Angiefying the European Union

Angela Merkel has an impressively disastrous record as German Chancellor. She has made herself the most powerful politician in Europe at the moment. She has a larger role in European leadership than any German Chancellor since, uh ... let's not go there.
Pack Hockenos looks at this phenomenon in The Merkelization of Europe Foreign Policy 12/09/2011. He opens with these memorable images:

No[t] so long ago, France was the political driver and Germany the economic motor of the European Union. "Now," remarked former European Commission president Romani Prodi in February, it is Merkel "that decides and Sarkozy that holds a press conference to explain her decisions." This searing image could be embellished with the 24 EU members cowering in the press room -- and Britain now watching through the window.
The article is especially good at describing the longer-range political dimensions, which often are neglecting in the economic analyses which are understandably being cranked out right now. But Hockenos does make clear what a disaster Merkelnomics is for the countries subjected to it:

Merkel's short-sighted, audaciously Germany-first reaction to staunch the eurocrisis is the Germanization of European monetary and fiscal policy, foremost the codification of its obsession with tight money, fiscal purity, and budgetary orthodoxy. In spite of all evidence to the contrary, she insists that what's good for Germany is good for everybody else, too. It's clearly not.
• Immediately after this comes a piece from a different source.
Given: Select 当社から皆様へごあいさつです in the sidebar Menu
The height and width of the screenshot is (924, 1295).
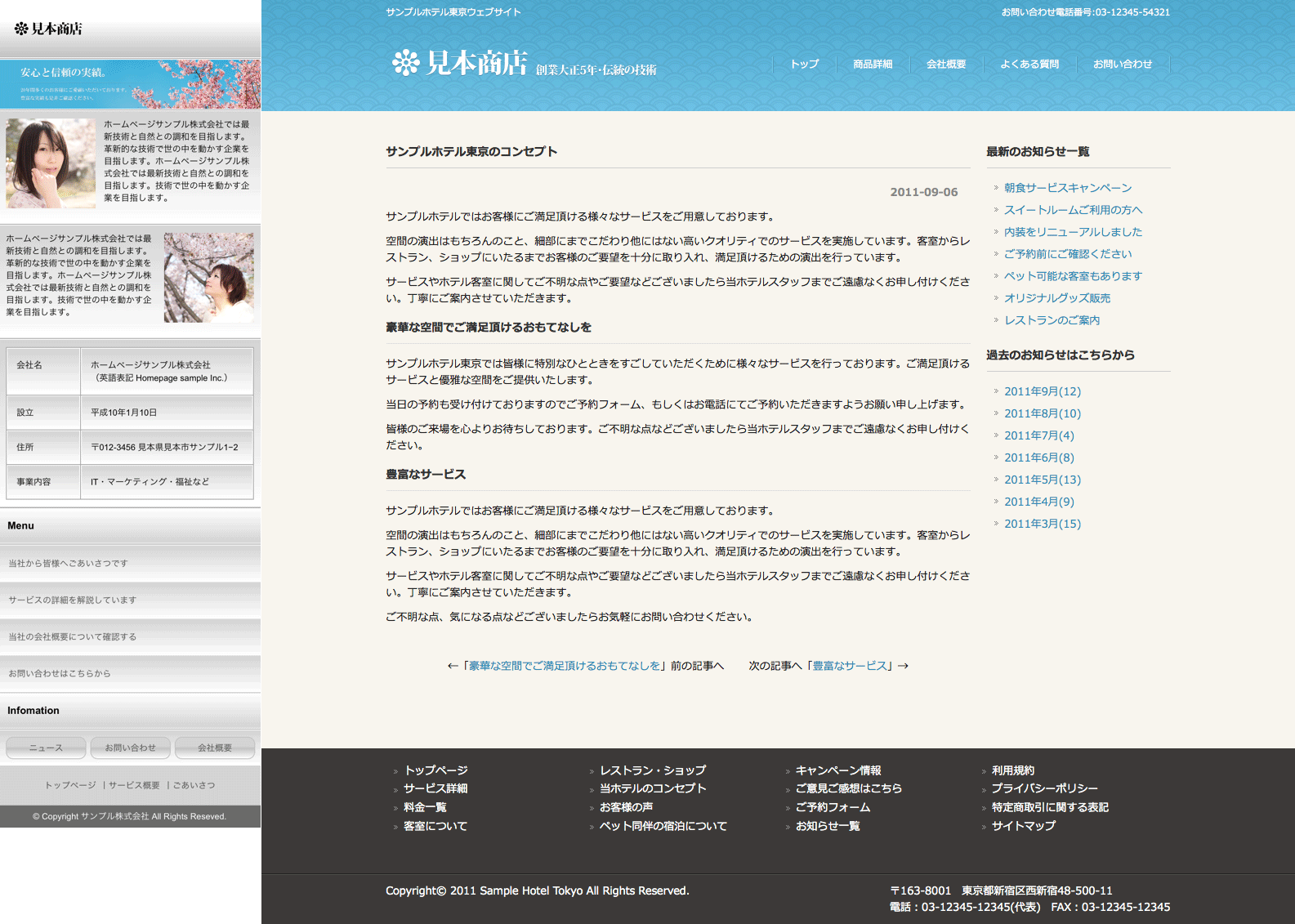Looking at the screenshot, I should 69,564.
And with the world's leaders begging her to do "whatever it takes" to stave off global calamity, she's doing it with Sarkozy at her side and over the heads of the now completely irrelevant European "voters" ("subjects" is the more fitting word). This is a catastrophic mistake, which, politically, vastly expands the EU's centralized authority while robbing it of even the fig leaf of democratic legitimacy it had sported. Moreover, the economics of Berlin's Germanocentric prescriptions for the eurozone compound the very problems that landed Europe's weaker economies in the mess they're in right now. [my emphasis]
The whole article is worth a read for anyone interested in understanding the mess in the EU right now.